DATA TO PROCESS below:

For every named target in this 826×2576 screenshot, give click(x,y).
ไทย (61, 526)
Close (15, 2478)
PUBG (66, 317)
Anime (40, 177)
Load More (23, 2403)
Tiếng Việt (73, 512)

End of DATA TO PROCESS.

■ **EXERCISE**: Recopy all the entries faithfully, leaving none out.

■ **OUTPUT FOR THIS TASK**:
For every named target in this 826×2576 screenshot, give click(x,y).
ไทย (61, 526)
Close (15, 2478)
PUBG (66, 317)
Anime (40, 177)
Load More (23, 2403)
Tiếng Việt (73, 512)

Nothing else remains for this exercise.